Boundary walls and gateway. Mid C18 probably associated with work by William Kent (c1665-1748) at Esher Place for Henry Pelham in the 1730s.

MATERIALS: There are two distinct builds of wall. The roadside section and gatepiers and part of the east-west section of wall are of plum-brown brick mostly in English garden wall bond. The taller boundary wall and pedimented gateway forming the southwest boundary are in soft red brick in Flemish bond.

DESCRIPTION: The walls bound a roughly triangular area which was formerly part of the kitchen gardens to Esher Place and contains the former orangery and gardener's cottage (7 More Lane). The roadside section is buttressed and broken by a pair of gatepiers which have been repaired and have later C18 Coadestone pineapple finials. The southern corner of the wall is rebuilt. The return forming the northern boundary of no. 7 is partly of similar construction with possibly a blocked entrance, but extends westward towards the cottage in soft, red Flemish bond brickwork. The taller wall forms the boundary between 7 More Lane and the property to the south in More Lane and 2 Wayneflete Tower Avenue, and incorporates a pedimented round-arched gateway also in Flemish bond red brick. Piers have plain red brick impost bands, the pediment has a brick dentilled cornice. Inserted in the wall is a doorway under a cambered red brick arch with a vertically boarded door, and a narrow opening. The wall is buttressed at the angles. The continuation of wall to the north of the gateway, under a shaped parapet, has been partly rebuilt.

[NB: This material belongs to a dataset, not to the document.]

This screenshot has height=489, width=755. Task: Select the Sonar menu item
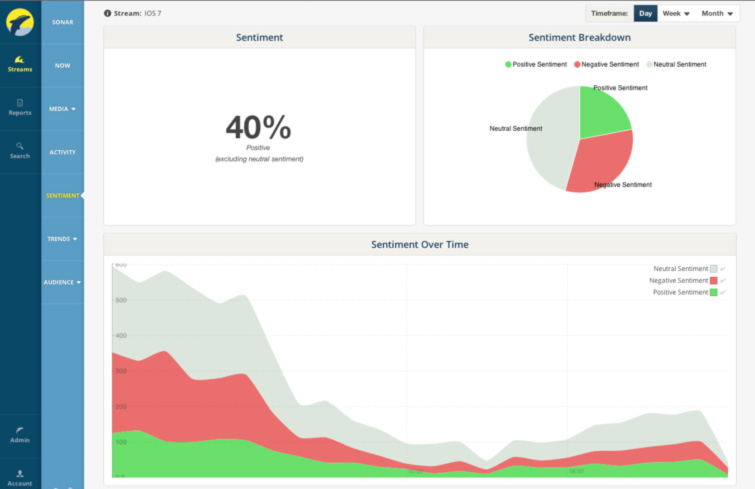[x=62, y=21]
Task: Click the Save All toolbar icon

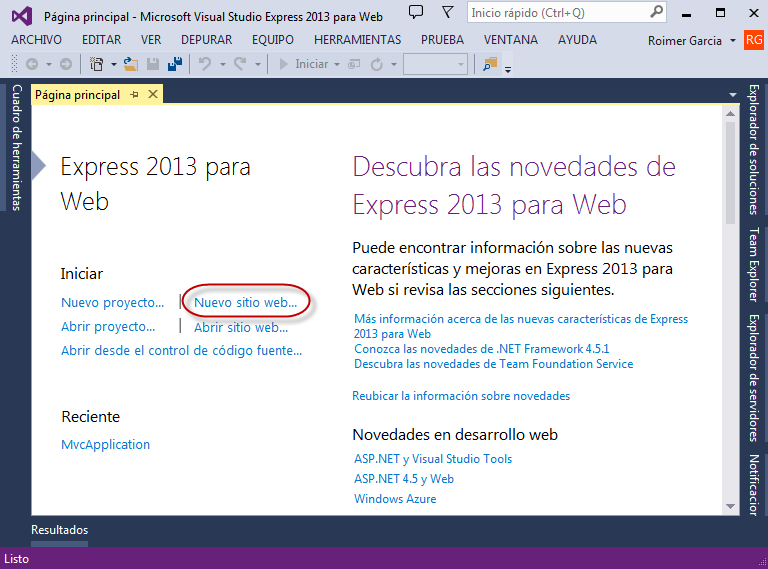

HISTORY: Esher Place was one of the most significant Rococo landscapes in the country, with a house, landscape and estate buildings designed by William Kent -- painter, architect and garden designer -- for Henry Pelham in the 1730s, incorporating the house built for Bishop Wayneflete of Winchester in the late C15. The centre of the house, now known as Wayneflete's Tower, the grotto, an urn and the lodges survive. The walls and gateway at 7 More Lane enclosed C18 kitchen gardens and have historic interest for their association with Esher Place and the rich context of early C18 landscapes in Esher. To the north of 7 More Lane is the remains of the former rectangular kitchen garden.

Esher Place is depicted in an engraving dated 1759, but kitchen gardens, as expected, are not included in the view. We do not know precisely when the walled garden, gardener's cottage and orangery were built, although Kent is known to have built a boundary wall to the estate. Until the 1950s the walled gardens were run as commercial gardens by the former estate gardener who lived in the gardener's cottage.

REASONS FOR DESIGNATION: The C18 garden walls and gateway at 7 More Lane, Esher, are designated for the following principal reasons:
* The gateway and walls form part of an incomplete walled kitchen garden and boundary wall associated with Esher Place
* These structures have an historic link with Esher Place which was set in a Rococo landscape in the 1730s by William Kent for Henry Pelham.